Over a year ago I was working on an XML Schema (XSD) document for
RSS2. I was forced to give up because the requirements in the spec
can't be modeled with XSD.
For the curious, the specific technical issues are detailed in posts
to this group. Search for 'schema' and 'schemas'
In the time between then and now I have had the opportunity to work
with RELAX NG validation both for my job and for personal projects.
The exciting news is I was able to come up with a RELAX NG (RNG)
schema which can validate RSS2 that conforms to the spec.
The trickiest part is this: In the spec, the <channel> and <item>
elements have some children who are optional, some who are required
and all can appear in any order.
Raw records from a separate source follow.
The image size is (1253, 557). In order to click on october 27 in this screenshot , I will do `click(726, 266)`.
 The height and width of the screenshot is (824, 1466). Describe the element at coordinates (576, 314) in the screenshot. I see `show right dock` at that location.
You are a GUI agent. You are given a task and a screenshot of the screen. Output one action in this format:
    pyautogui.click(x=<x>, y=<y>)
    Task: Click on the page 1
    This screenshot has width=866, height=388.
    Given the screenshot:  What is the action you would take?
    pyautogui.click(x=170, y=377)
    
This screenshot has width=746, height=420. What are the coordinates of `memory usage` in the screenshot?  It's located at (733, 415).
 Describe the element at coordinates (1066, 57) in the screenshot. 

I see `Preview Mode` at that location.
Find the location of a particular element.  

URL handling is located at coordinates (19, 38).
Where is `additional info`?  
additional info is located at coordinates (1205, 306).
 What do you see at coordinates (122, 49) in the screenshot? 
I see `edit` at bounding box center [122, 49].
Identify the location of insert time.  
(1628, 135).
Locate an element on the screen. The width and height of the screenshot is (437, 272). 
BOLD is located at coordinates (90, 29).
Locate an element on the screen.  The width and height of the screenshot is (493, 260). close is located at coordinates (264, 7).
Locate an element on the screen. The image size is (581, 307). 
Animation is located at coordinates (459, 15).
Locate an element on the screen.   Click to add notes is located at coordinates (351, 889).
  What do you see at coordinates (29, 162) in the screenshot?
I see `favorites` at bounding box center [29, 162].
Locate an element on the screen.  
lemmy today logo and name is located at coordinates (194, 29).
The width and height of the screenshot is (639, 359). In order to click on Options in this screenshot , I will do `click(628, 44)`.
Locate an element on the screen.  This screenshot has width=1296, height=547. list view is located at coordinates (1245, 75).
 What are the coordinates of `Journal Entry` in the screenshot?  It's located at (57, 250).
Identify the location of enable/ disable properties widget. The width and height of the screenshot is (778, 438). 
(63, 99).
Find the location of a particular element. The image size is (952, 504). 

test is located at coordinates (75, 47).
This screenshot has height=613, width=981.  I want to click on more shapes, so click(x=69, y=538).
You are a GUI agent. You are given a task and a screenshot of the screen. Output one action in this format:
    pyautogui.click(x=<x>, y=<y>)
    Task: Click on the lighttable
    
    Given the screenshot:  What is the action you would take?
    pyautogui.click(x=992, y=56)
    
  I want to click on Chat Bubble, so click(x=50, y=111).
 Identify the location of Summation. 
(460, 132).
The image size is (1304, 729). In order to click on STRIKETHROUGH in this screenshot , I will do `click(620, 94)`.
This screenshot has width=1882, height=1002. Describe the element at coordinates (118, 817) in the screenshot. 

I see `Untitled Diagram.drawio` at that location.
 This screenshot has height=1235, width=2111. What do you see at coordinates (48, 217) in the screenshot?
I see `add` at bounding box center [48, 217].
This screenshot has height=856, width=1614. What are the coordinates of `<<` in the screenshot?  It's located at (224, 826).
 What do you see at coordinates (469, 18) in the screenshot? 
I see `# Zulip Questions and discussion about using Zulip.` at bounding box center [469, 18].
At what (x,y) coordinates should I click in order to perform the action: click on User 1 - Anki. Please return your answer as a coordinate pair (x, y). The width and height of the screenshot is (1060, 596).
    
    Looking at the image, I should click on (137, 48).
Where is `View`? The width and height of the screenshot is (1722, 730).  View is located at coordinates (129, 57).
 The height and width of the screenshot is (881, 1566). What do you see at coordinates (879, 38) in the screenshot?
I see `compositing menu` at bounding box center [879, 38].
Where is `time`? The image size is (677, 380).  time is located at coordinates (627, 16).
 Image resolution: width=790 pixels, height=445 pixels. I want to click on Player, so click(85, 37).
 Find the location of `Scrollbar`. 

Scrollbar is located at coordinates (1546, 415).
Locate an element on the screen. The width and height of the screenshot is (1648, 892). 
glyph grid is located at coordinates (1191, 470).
This was easily represented in RELAX
NG.
Another point of difficulty is that an <item> must have at least one
<title> or <description>. One is ok, both is ok, having neither is
not
permitted. This was also easy to model in RNG.
My RELAX NG schema can be downloaded here: http://dmorelli.sdf-us.
org/files/rss2/
File in this folder: rss-2_0.rng
With this document and Jing (below) I successfully validated recent
feeds from a variety of sites like c|net, eWeek, Scripting
News, Gizmodo, NYT and Zeldman. If anyone finds a problem, please let
me know. I'm sure documents could be constructed that break it.
From the RELAX NG homepage:
"RELAX NG is being developed into an International Standard (ISO/IEC
19757-2) by ISO/IEC JTC1/SC34/WG1; it is currently at the final stage
of standardization. RELAX NG was based on TREX designed by James
Clark and RELAX designed by MURATA Makoto."
Links for those who want to use this..
RELAX NG homepage: http://relaxng.org/
Jing RELAX NG validator (Java): http://www.thaiopensource.
com/relaxng/jing.html
RELAX NG O'Reilly book (not yet published but available online): http:
//books.xmlschemata.org/relaxng/